▶ **Set exercise**
Revise the part of the data that opens with the line containing "Task: Open the notifications bell icon" and runs through the end, changing "icon" to "symbol" and nothing else. Please leave the pictures out of your answer.

(Screenshot and document pointing data)
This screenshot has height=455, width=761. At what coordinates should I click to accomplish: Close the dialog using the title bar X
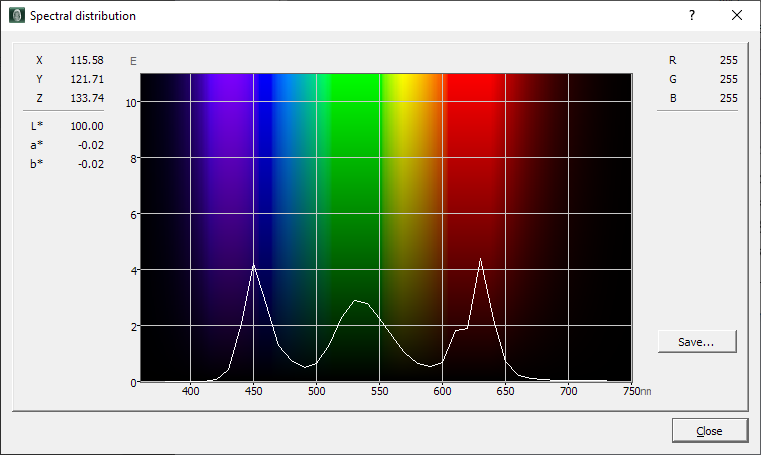click(737, 16)
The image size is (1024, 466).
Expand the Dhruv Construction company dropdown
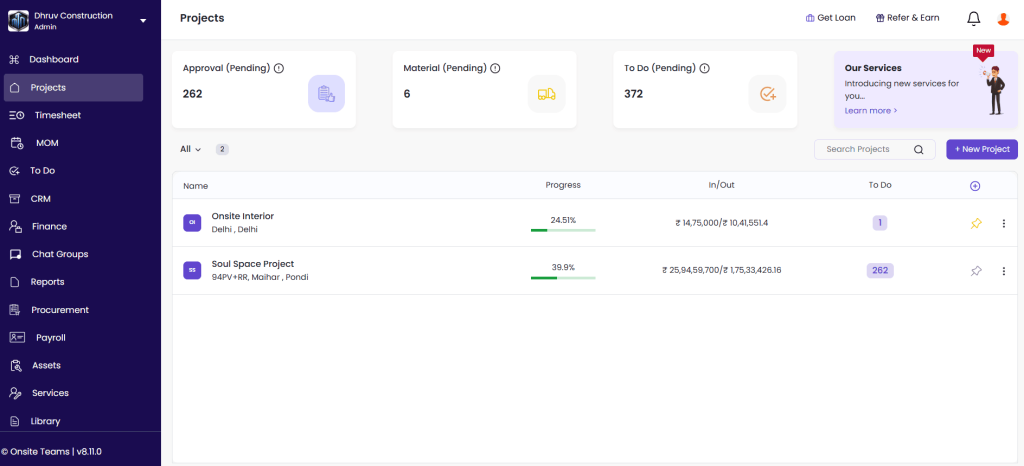(143, 20)
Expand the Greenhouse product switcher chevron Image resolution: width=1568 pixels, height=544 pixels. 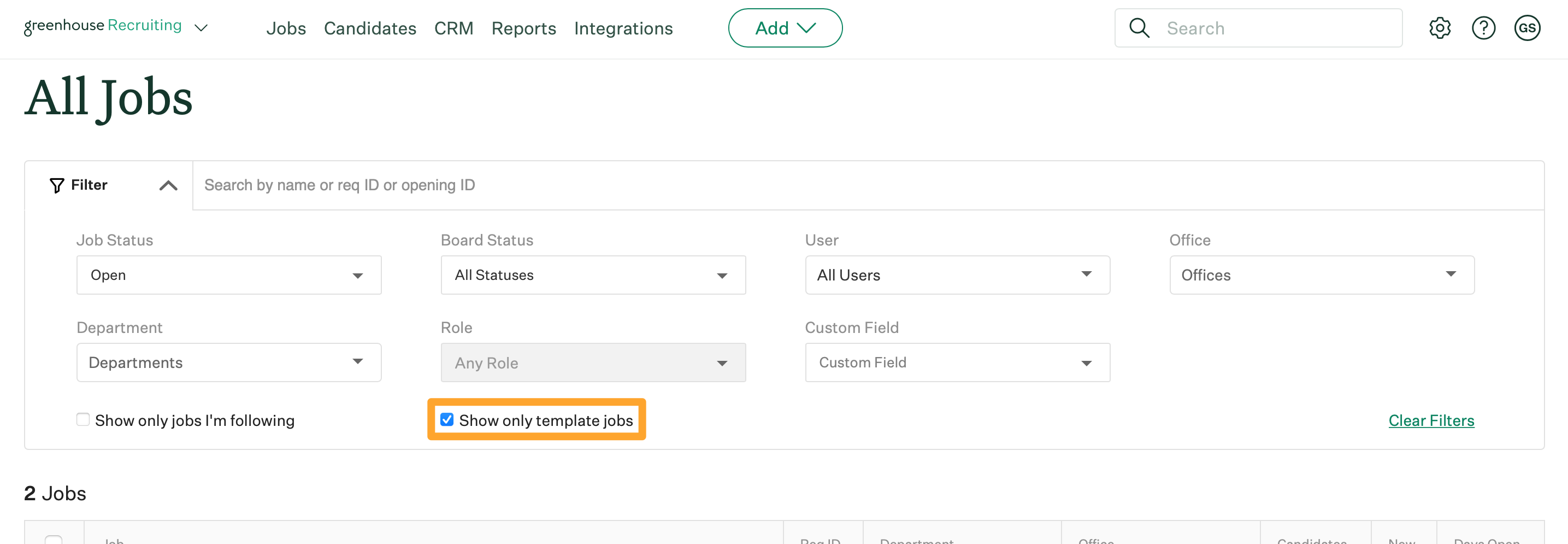tap(201, 28)
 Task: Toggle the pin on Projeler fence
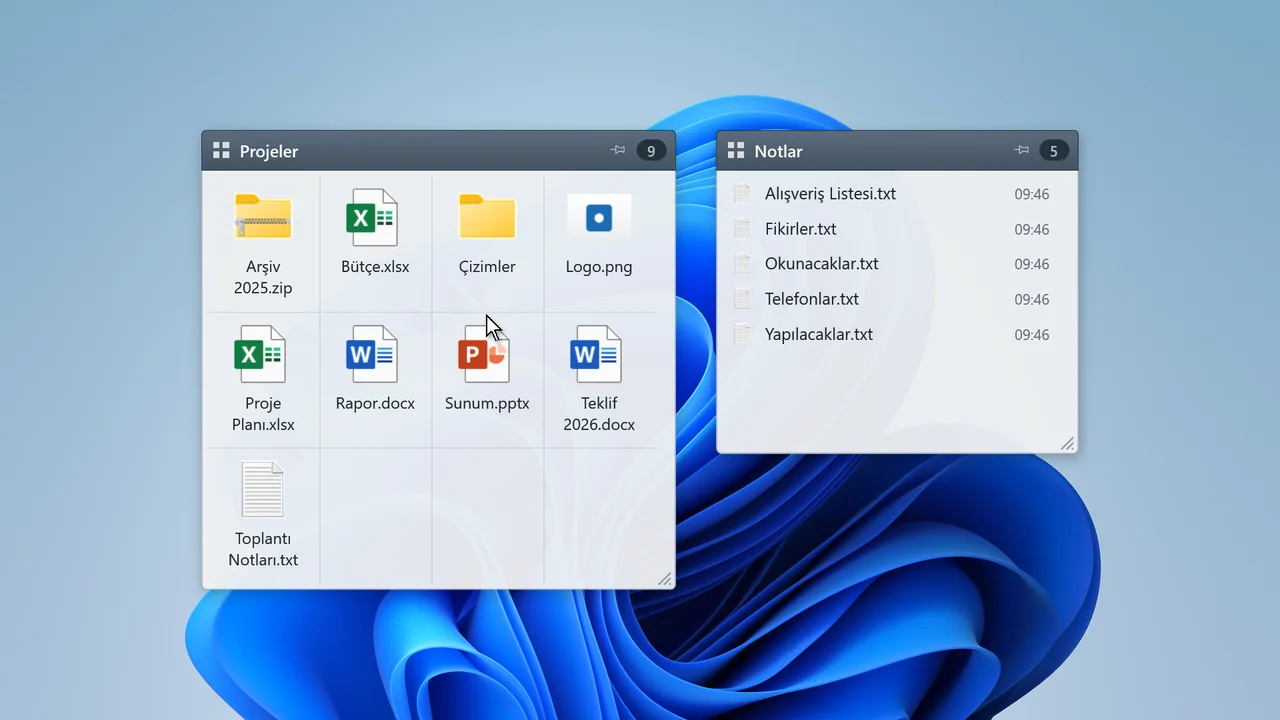coord(618,151)
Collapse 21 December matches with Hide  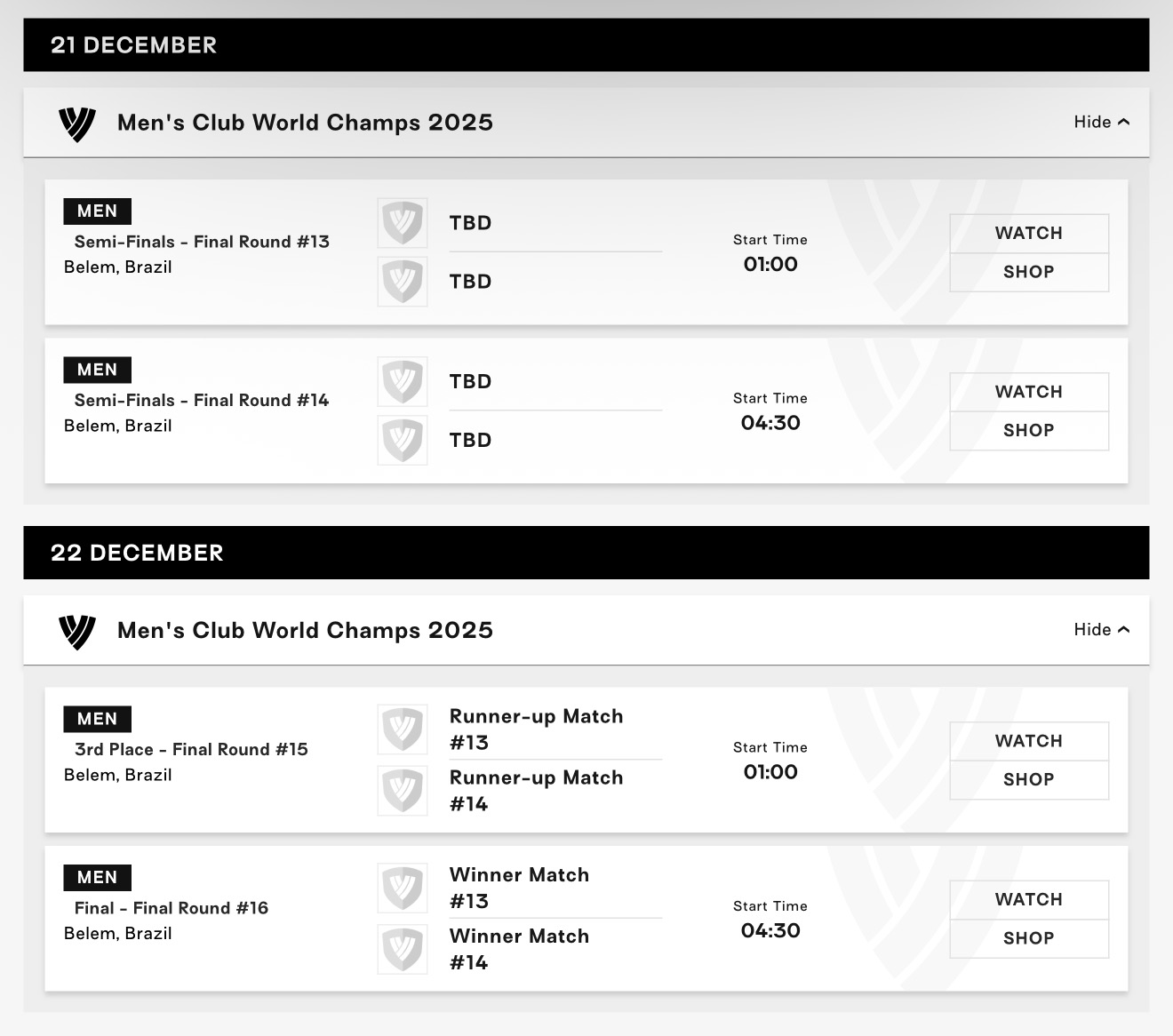click(1101, 123)
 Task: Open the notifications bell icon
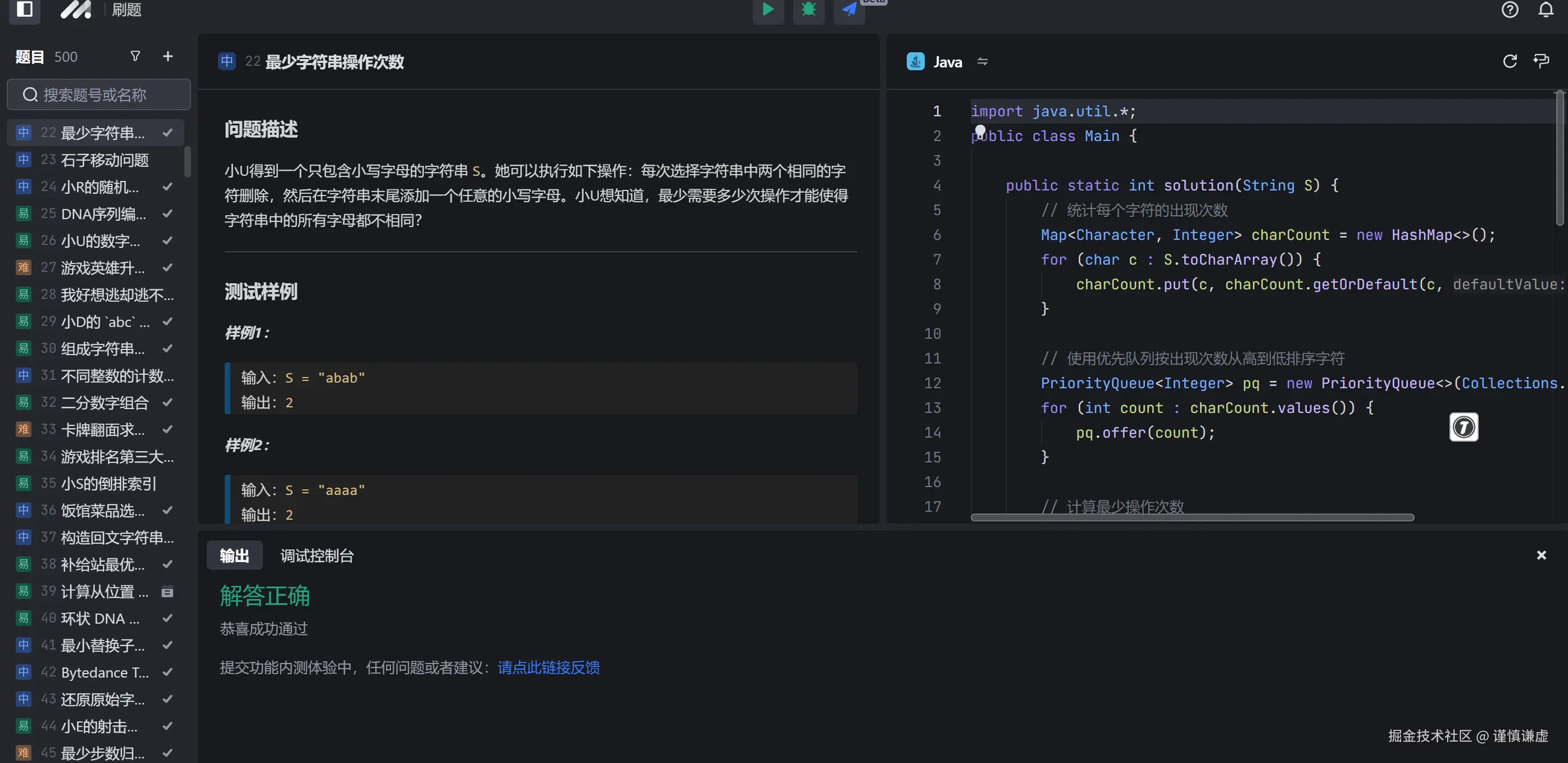(1546, 10)
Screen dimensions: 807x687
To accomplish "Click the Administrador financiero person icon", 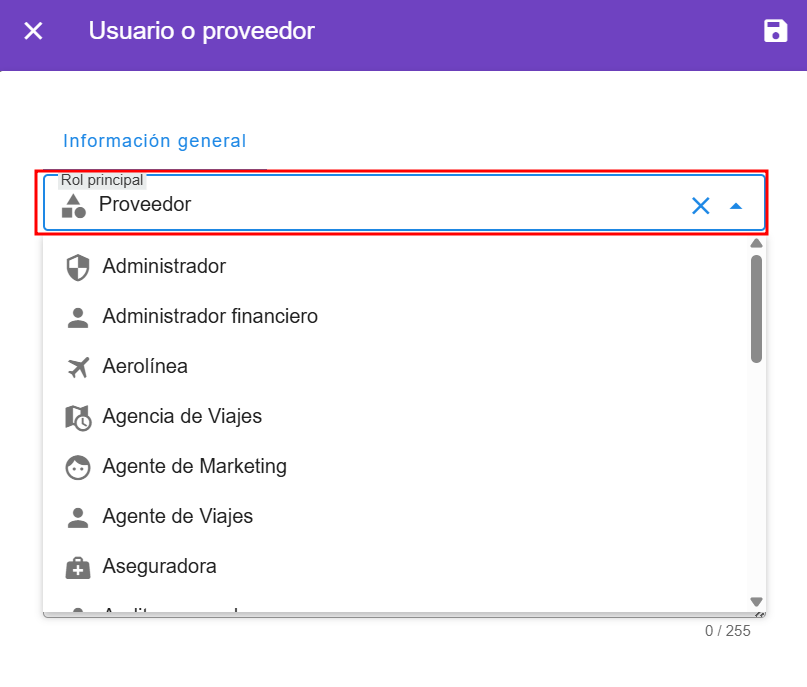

▶ **Response below**
 Task: Open the notifications bell symbol
(1546, 10)
Screen dimensions: 807x687
To accomplish "Click the Administrador financiero person symbol", 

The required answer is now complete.